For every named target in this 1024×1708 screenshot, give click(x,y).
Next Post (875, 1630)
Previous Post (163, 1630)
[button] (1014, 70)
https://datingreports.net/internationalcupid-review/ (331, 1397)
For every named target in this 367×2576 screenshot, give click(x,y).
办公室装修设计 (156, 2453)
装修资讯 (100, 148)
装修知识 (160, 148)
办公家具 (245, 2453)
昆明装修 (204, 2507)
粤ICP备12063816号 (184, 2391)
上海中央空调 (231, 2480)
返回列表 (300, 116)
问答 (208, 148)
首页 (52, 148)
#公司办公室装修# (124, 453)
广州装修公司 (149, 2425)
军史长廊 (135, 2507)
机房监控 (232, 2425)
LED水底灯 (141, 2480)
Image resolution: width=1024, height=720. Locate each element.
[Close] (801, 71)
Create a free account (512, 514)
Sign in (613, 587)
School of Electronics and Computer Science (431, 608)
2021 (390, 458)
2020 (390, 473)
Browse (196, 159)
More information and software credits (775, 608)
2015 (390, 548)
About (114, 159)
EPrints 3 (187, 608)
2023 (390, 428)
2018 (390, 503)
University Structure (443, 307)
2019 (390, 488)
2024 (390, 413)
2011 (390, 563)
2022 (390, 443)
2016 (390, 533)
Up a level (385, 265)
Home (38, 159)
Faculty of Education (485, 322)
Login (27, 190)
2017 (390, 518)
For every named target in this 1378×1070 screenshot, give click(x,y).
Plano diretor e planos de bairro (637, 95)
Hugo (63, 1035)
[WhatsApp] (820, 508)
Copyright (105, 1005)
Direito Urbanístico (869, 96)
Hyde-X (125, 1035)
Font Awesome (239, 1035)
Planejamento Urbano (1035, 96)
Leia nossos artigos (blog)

· · · · ·

→ **SHORT PROBLEM**
Please update the listing by replacing "Create a free account" with "Register for free" and leave everything else unchanged.

→ **REPLY**
For every named target in this 1024×1708 screenshot, give click(x,y).
Next Post (875, 1630)
Previous Post (163, 1630)
[button] (1014, 70)
https://datingreports.net/internationalcupid-review/ (331, 1397)
For every named target in this 367×2576 screenshot, give click(x,y).
办公室装修设计 (156, 2453)
装修资讯 (100, 148)
装修知识 (160, 148)
办公家具 (245, 2453)
昆明装修 (204, 2507)
粤ICP备12063816号 (184, 2391)
上海中央空调 (231, 2480)
返回列表 (300, 116)
问答 (208, 148)
首页 (52, 148)
#公司办公室装修# (124, 453)
广州装修公司 (149, 2425)
军史长廊 (135, 2507)
机房监控 (232, 2425)
LED水底灯 (141, 2480)
Image resolution: width=1024, height=720. Locate each element.
[Close] (801, 71)
Register for free (512, 514)
Sign in (613, 587)
School of Electronics and Computer Science (431, 608)
2021 (390, 458)
2020 (390, 473)
Browse (196, 159)
More information and software credits (775, 608)
2015 (390, 548)
About (114, 159)
EPrints 3 (187, 608)
2023 (390, 428)
2018 (390, 503)
University Structure (443, 307)
2019 (390, 488)
2024 (390, 413)
2011 (390, 563)
2022 (390, 443)
2016 (390, 533)
Up a level (385, 265)
Home (38, 159)
Faculty of Education (485, 322)
Login (27, 190)
2017 (390, 518)
For every named target in this 1378×1070 screenshot, give click(x,y).
Plano diretor e planos de bairro (637, 95)
Hugo (63, 1035)
[WhatsApp] (820, 508)
Copyright (105, 1005)
Direito Urbanístico (869, 96)
Hyde-X (125, 1035)
Font Awesome (239, 1035)
Planejamento Urbano (1035, 96)
Leia nossos artigos (blog)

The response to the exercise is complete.